Taken from page 10 of Catholicism for Dummies by Rev. John Trigilio & Rev. Kenneth Brighenti

The liturgical season of Christmas begins with the vigil Masses on Christmas Eve and concludes on the Feast of the Baptism of the Lord. During this season, we celebrate the birth of Christ into our world and into our hearts, and reflect on the gift of salvation that is born with him…including the fact that he was born to die for us. Therefore, the official end of the entire Christmas season on the new liturgical calendar is the celebration of the Baptism of the Lord, after which Ordinary Time begins.

In Matthew 3:14 we read, “John tried to prevent him, saying, “I need to be baptized by you, and yet you are coming to me?” You see, Jesus didn’t HAVE to be baptized, Jesus CHOSE to be baptized. Why? He chose to be baptized for us, to give us the example to follow. Many Fathers of the Church commented that in the baptism of Jesus the sacrament of baptism was born. When we receive a sacrament grace flows to us from the sacrament. In the baptism of Jesus, the grace of Christ flowed into the sacrament. Sacraments are filled with the grace of God. Baptism not only frees us from original sin, it also is where we first meet God. We are joined to the church in a special way. We are made sons and daughters of the Father and we are also made brothers and sisters of one another in the church. So, Jesus chose to be baptized for us. He gave us this sacrament, placed this permanent mark on our souls as a sign that we belong to Christ and that we are made citizens and heirs of heaven.

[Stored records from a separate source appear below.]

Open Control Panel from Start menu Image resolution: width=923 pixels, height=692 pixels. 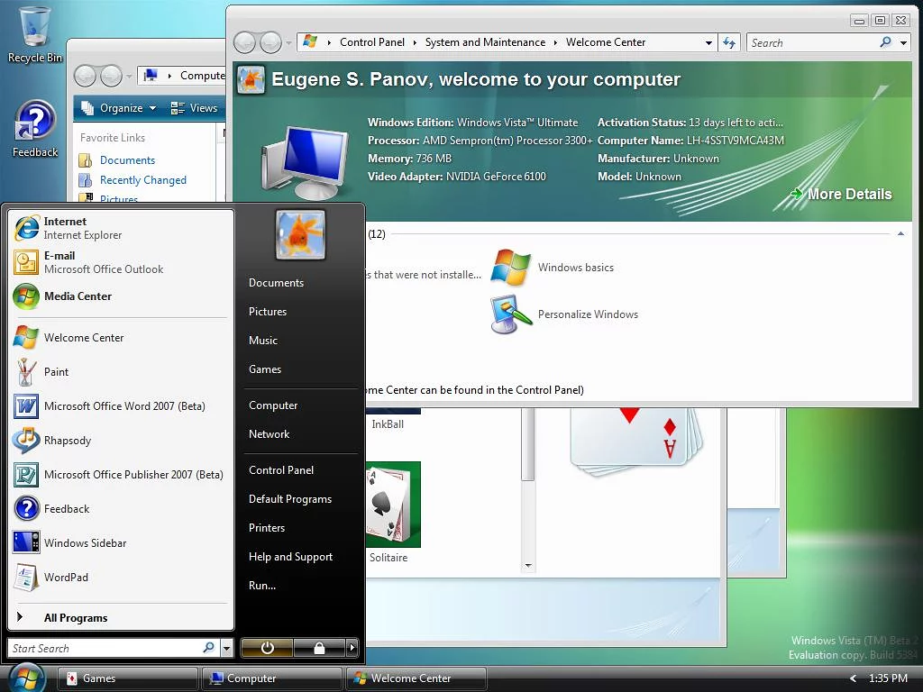tap(281, 470)
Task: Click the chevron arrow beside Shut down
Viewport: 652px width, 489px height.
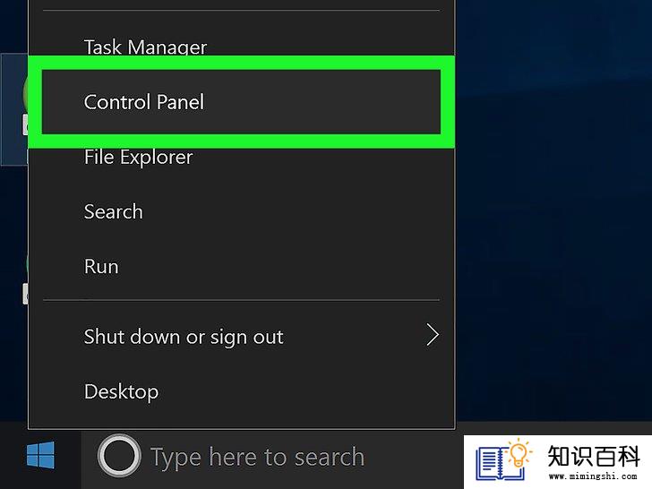Action: point(433,335)
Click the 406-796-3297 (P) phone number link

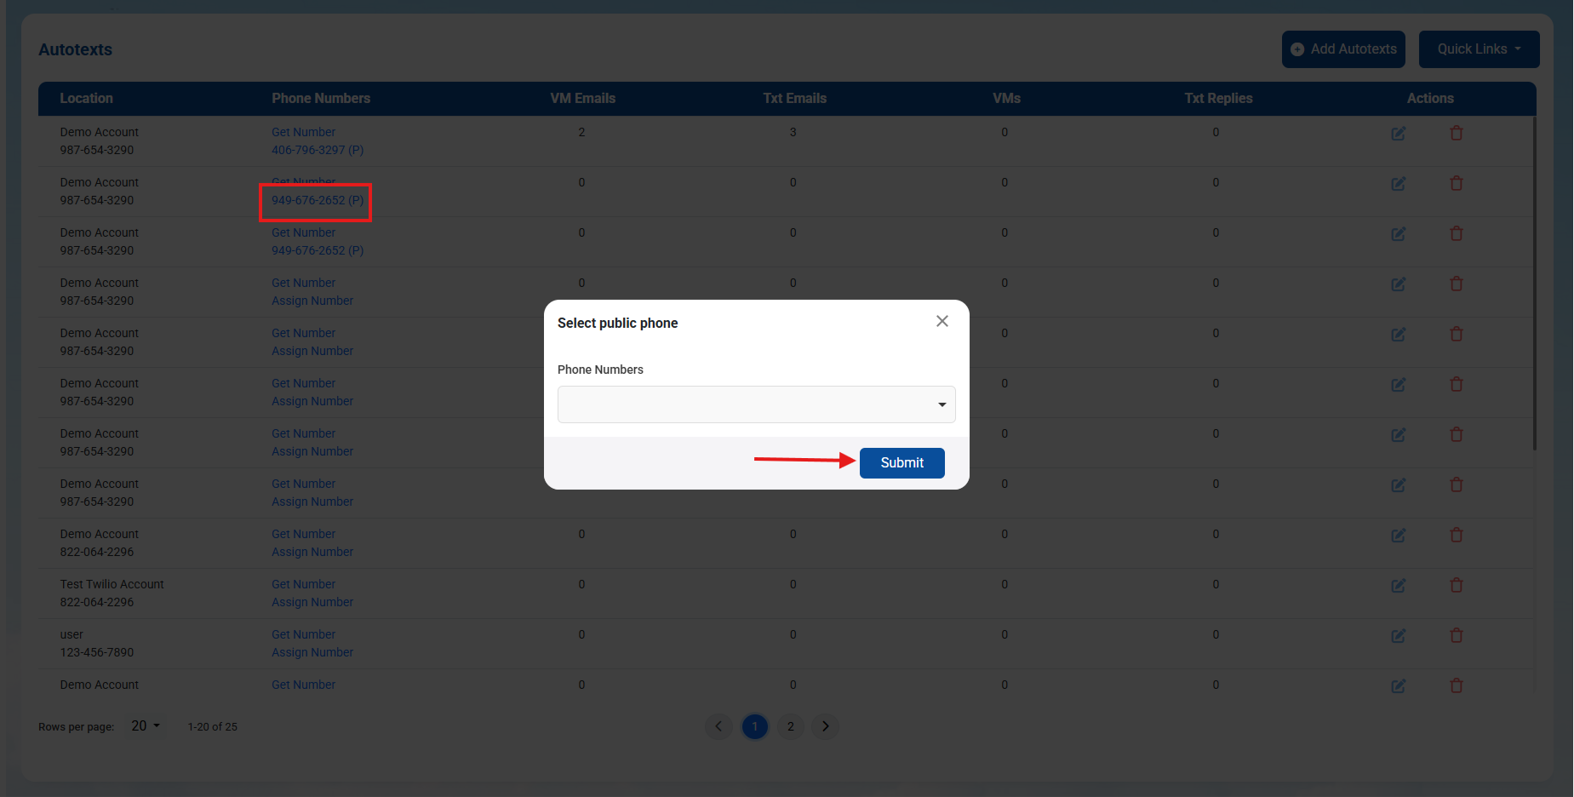click(x=318, y=150)
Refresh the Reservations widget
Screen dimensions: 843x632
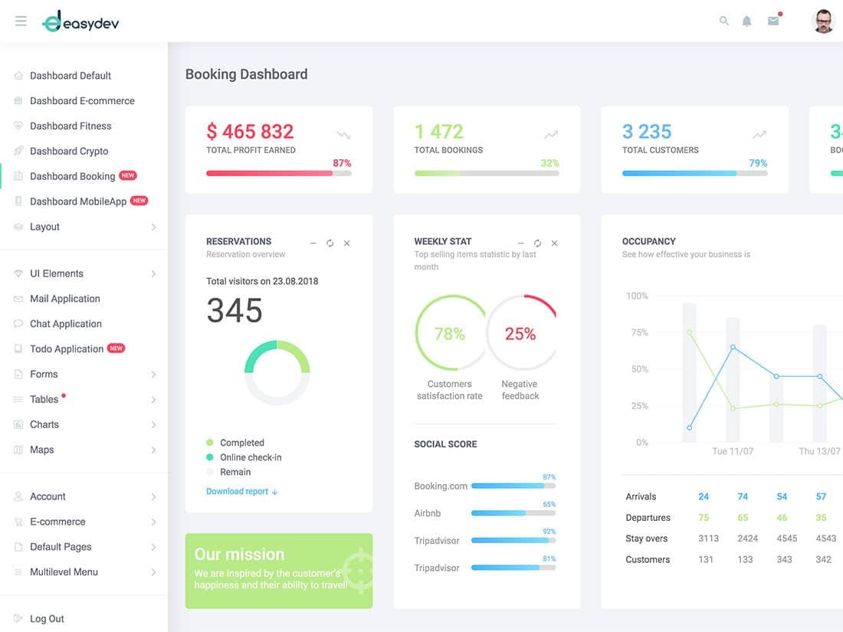pyautogui.click(x=330, y=243)
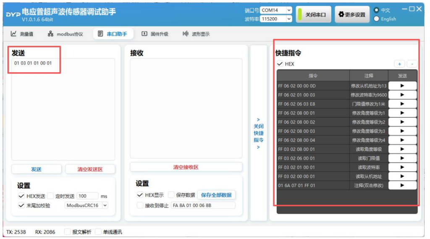430x239 pixels.
Task: Enable the 定时发送 checkbox
Action: click(51, 196)
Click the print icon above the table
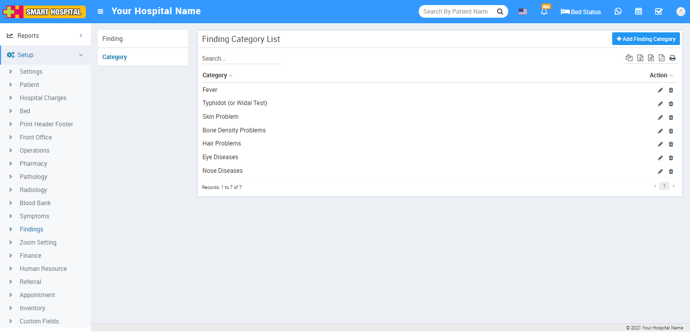This screenshot has height=332, width=690. tap(672, 58)
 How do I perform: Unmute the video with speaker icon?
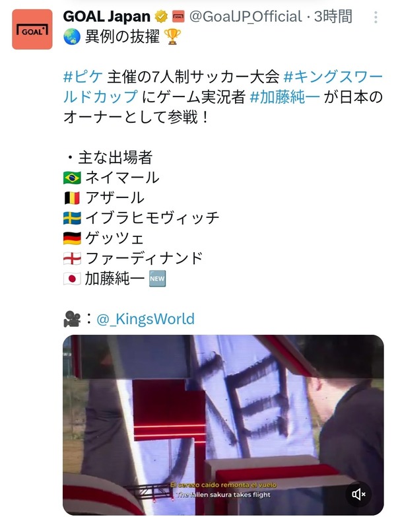click(358, 495)
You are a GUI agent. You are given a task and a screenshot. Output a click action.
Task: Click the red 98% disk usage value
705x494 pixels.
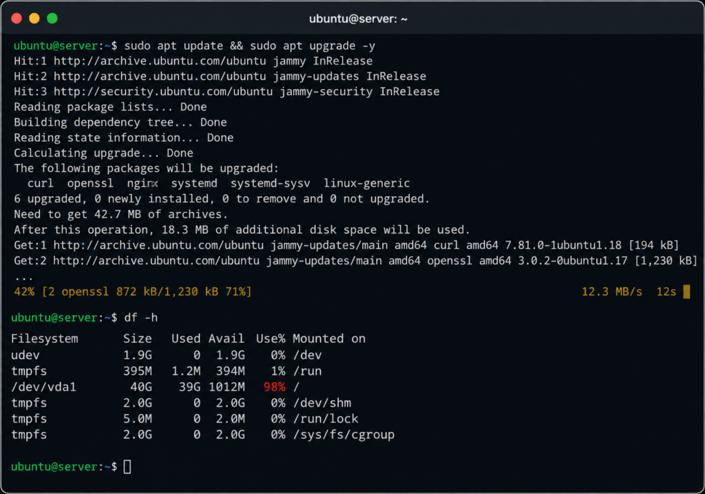click(274, 387)
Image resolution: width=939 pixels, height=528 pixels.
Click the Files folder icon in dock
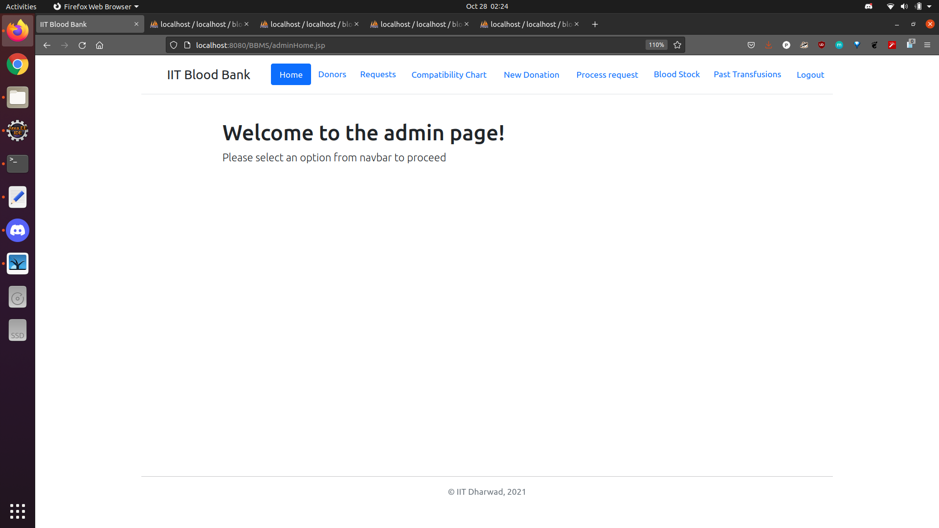click(18, 97)
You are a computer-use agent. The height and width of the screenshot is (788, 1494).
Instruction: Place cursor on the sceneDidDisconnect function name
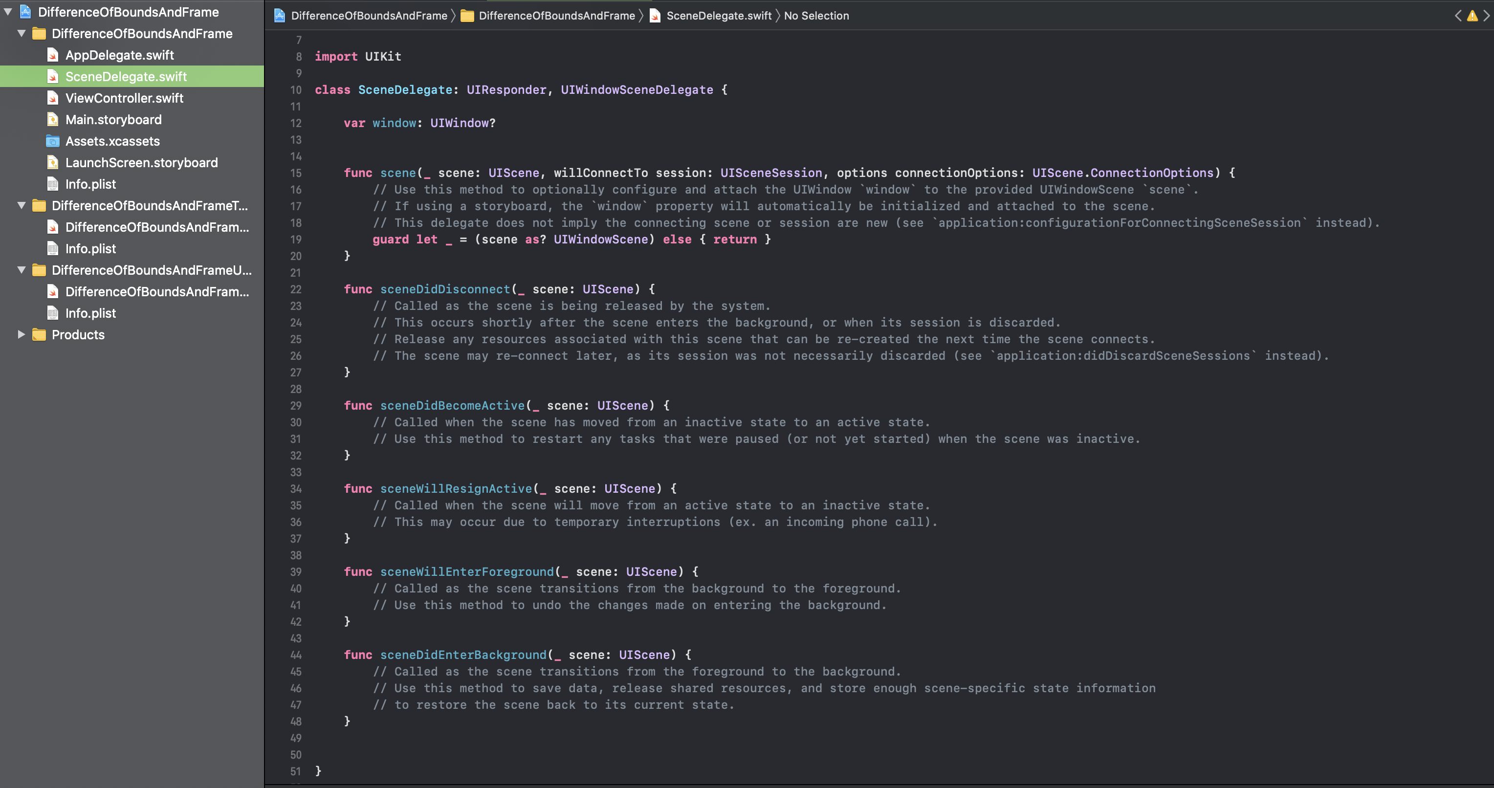pyautogui.click(x=445, y=289)
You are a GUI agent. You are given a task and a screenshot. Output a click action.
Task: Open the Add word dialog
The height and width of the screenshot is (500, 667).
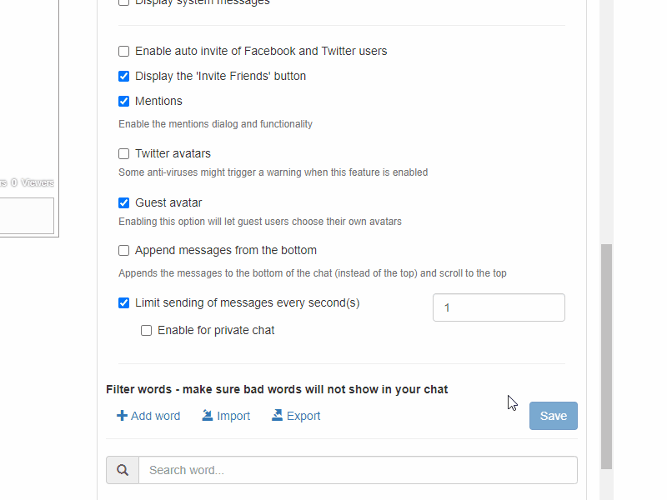click(148, 415)
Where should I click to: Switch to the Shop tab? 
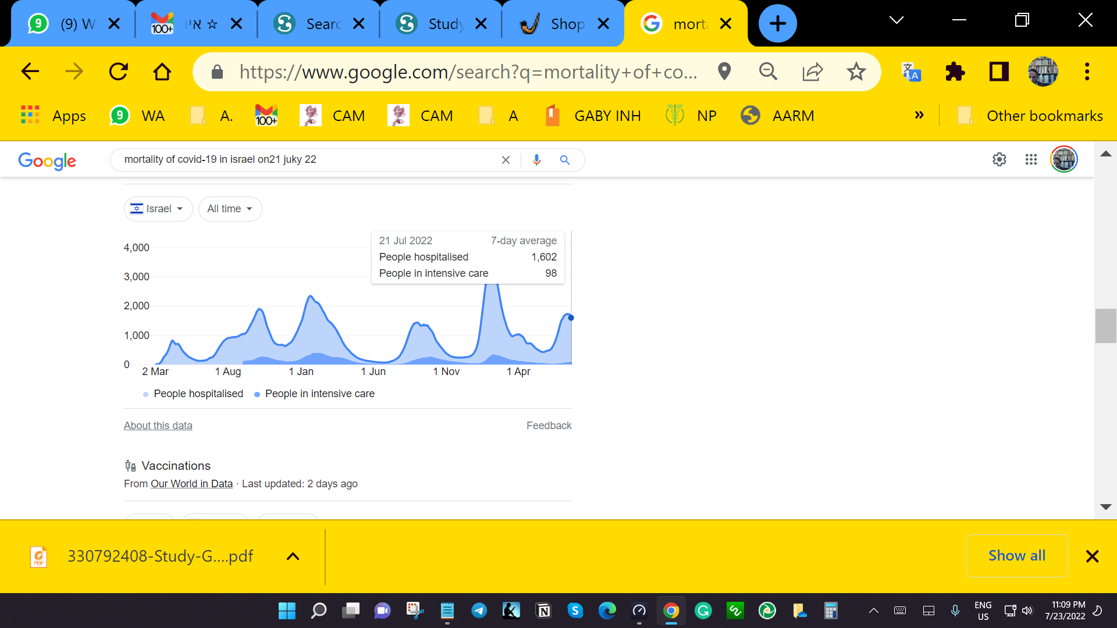click(x=559, y=24)
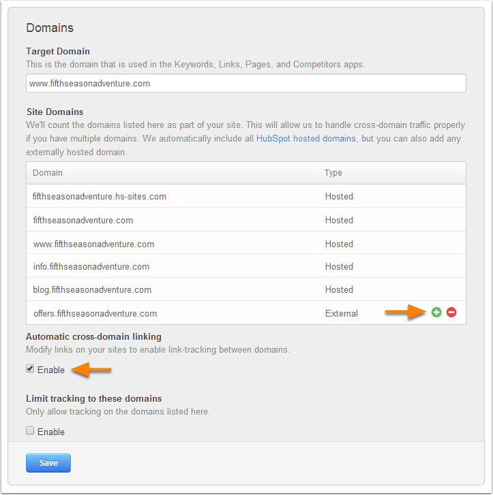
Task: Click the Enable label under Limit tracking
Action: (51, 432)
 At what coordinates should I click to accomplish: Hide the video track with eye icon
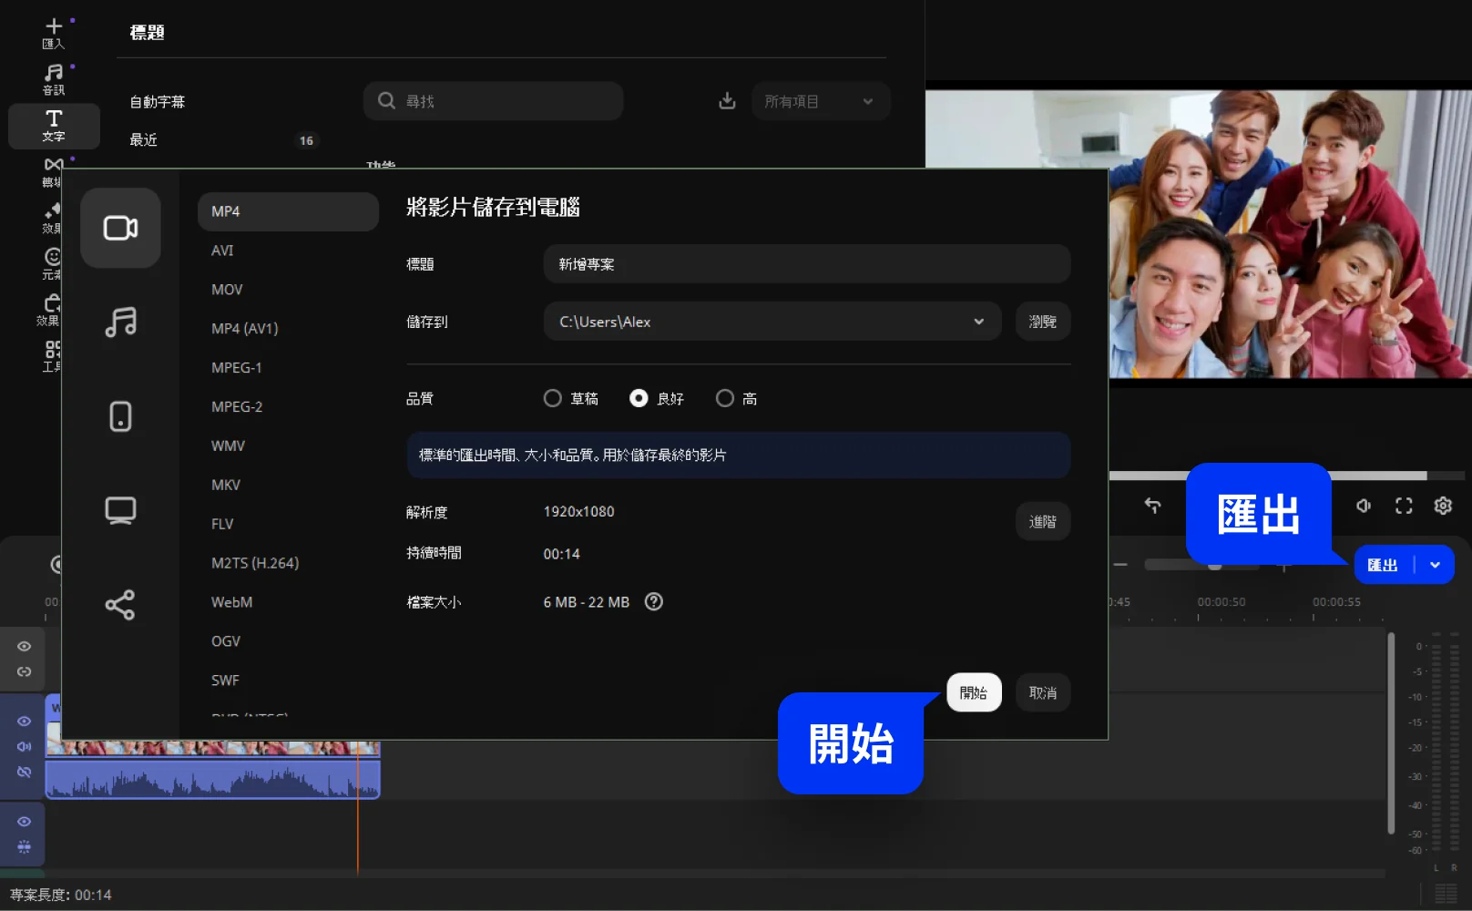point(25,721)
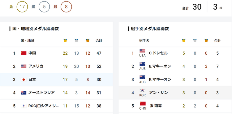Image resolution: width=232 pixels, height=114 pixels.
Task: Click the bronze medal icon in athlete table
Action: (206, 41)
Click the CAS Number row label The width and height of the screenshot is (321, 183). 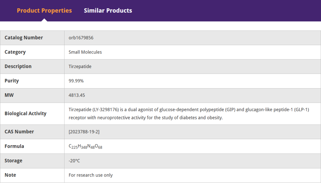(19, 132)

Solemnity of Mary, Mother of God

On New Year’s Day, January 1, the octave day of Christmas, the Church celebrates the Solemnity (the highest rank of liturgical celebration) of the Holy Mother of God, the divine and virginal motherhood of the Blessed Virgin Mary. The Catholic Church recognizes that Christmas is not only on December 25, but the Church’s liturgy actually emphasizes the eight days or octave of Christmas. By celebrating a solemnity dedicated to Mary’s motherhood, the Church highlights the significance of her part in the life of Jesus, and emphasizes that he is both human and divine.